U.S. special envoy to Afghanistan Zalmay Khalilzad is trying to advance a sluggish Afghan peace process with a trip to Qatar, India, and Pakistan, the State Department announced on May 6.
"At each stop, he will urge support for an immediate reduction in violence, accelerated timeline for the start of intra-Afghan negotiations, and cooperation among all sides in addressing the COVID-19 pandemic in Afghanistan," the State Department said.
Early on May 7, Suhail Shaheen, a Taliban spokesman in Qatar, said Khalilzad met with the Taliban’s chief negotiator, Mullah Abdul Ghani Baradar, in Doha. “The meeting discussed the prompt release of prisoners, the beginning of inter-Afghan peace talks and the complete implementation of the agreement [between the Taliban and the U.S.],” he tweeted.

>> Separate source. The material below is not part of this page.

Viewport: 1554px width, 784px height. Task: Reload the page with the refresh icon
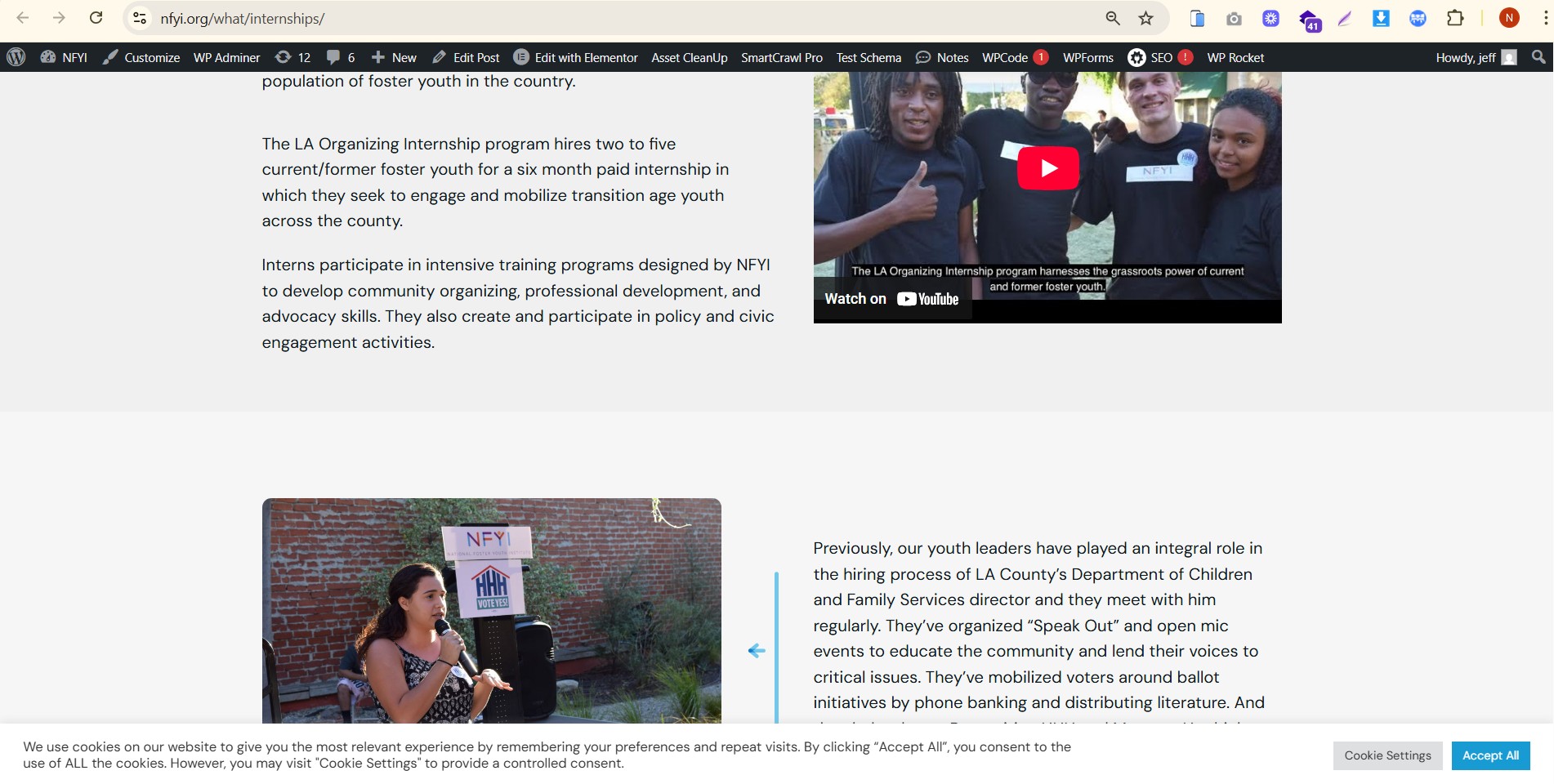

In Pakistan and India, regional rivals whose struggle for influence plays out in Afghanistan, Khalilzad will meet with officials to discuss the peace process.
The trip comes as U.S. Defense Secretary Mark Esper said on May 5 that the peace deal was "behind schedule" because both the Afghan government and Taliban have failed to live up to their commitments.
Progress on intra-Afghan talks has been hobbled by a political feud between President Ashraf Ghani and his rival, Abdullah Abdullah, who both claim to be the leader of the country following a disputed election in September 2019.
The political deadlock comes as the Taliban have ramped up attacks in recent weeks despite a pledge to reduce violence aimed at paving the way for direct talks with Kabul, which was not a party to the U.S.-Taliban deal.
The Taliban had agreed to negotiate directly with the Afghan government by March, but disputes over mutual prisoner releases have delayed talks.
The core deal is for U.S. and foreign troops to withdraw from Afghanistan following an intra-Afghan deal in exchange for guarantees from the Taliban not to allow the country to become a haven for terrorist groups aiming to strike abroad.